● **Task to carry out**
Start the output with the opening line of the listing below and continue, reproducing each line exactly, up to and including the line that contains "Click the Read".

======== Input records

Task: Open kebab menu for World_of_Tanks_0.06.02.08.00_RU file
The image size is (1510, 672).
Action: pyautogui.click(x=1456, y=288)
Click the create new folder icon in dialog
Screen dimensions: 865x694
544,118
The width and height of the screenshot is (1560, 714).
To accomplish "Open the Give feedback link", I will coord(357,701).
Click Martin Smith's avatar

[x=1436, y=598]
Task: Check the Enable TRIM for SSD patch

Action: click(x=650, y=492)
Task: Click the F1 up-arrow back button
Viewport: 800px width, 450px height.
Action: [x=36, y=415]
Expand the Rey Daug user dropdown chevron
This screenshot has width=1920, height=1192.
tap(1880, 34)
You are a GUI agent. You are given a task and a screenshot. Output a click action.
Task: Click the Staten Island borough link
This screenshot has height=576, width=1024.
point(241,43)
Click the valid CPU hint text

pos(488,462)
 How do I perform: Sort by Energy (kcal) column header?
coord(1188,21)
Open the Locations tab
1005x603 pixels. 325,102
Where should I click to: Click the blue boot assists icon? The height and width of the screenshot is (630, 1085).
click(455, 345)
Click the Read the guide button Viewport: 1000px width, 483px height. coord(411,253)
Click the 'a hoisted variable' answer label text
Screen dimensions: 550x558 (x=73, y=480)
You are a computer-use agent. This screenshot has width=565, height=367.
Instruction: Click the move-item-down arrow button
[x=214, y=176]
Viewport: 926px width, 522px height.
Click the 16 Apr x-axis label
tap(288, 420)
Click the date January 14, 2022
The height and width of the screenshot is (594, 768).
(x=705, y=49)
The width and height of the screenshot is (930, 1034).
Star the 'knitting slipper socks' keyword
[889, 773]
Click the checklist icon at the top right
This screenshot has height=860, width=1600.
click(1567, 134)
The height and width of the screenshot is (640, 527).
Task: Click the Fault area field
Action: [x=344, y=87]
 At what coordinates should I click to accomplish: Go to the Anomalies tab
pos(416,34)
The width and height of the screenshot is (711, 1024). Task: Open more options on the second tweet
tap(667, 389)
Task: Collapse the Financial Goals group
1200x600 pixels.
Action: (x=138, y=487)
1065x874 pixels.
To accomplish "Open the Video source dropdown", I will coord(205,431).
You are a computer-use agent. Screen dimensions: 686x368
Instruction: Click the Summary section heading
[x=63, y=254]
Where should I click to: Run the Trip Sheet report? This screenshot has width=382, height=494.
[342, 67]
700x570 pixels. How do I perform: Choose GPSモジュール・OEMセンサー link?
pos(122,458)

================

● **Written response**
Task: Open kebab menu for World_of_Tanks_0.06.02.08.00_RU file
The image size is (1510, 672).
Action: pyautogui.click(x=1456, y=288)
Click the create new folder icon in dialog
Screen dimensions: 865x694
544,118
The width and height of the screenshot is (1560, 714).
To accomplish "Open the Give feedback link", I will coord(357,701).
Click Martin Smith's avatar

[x=1436, y=598]
Task: Check the Enable TRIM for SSD patch

Action: click(x=650, y=492)
Task: Click the F1 up-arrow back button
Viewport: 800px width, 450px height.
Action: [x=36, y=415]
Expand the Rey Daug user dropdown chevron
This screenshot has width=1920, height=1192.
tap(1880, 34)
You are a GUI agent. You are given a task and a screenshot. Output a click action.
Task: Click the Staten Island borough link
This screenshot has height=576, width=1024.
point(241,43)
Click the valid CPU hint text

pos(488,462)
 How do I perform: Sort by Energy (kcal) column header?
coord(1188,21)
Open the Locations tab
1005x603 pixels. 325,102
Where should I click to: Click the blue boot assists icon? The height and width of the screenshot is (630, 1085).
click(455, 345)
Click the Read the guide button Viewport: 1000px width, 483px height. coord(411,253)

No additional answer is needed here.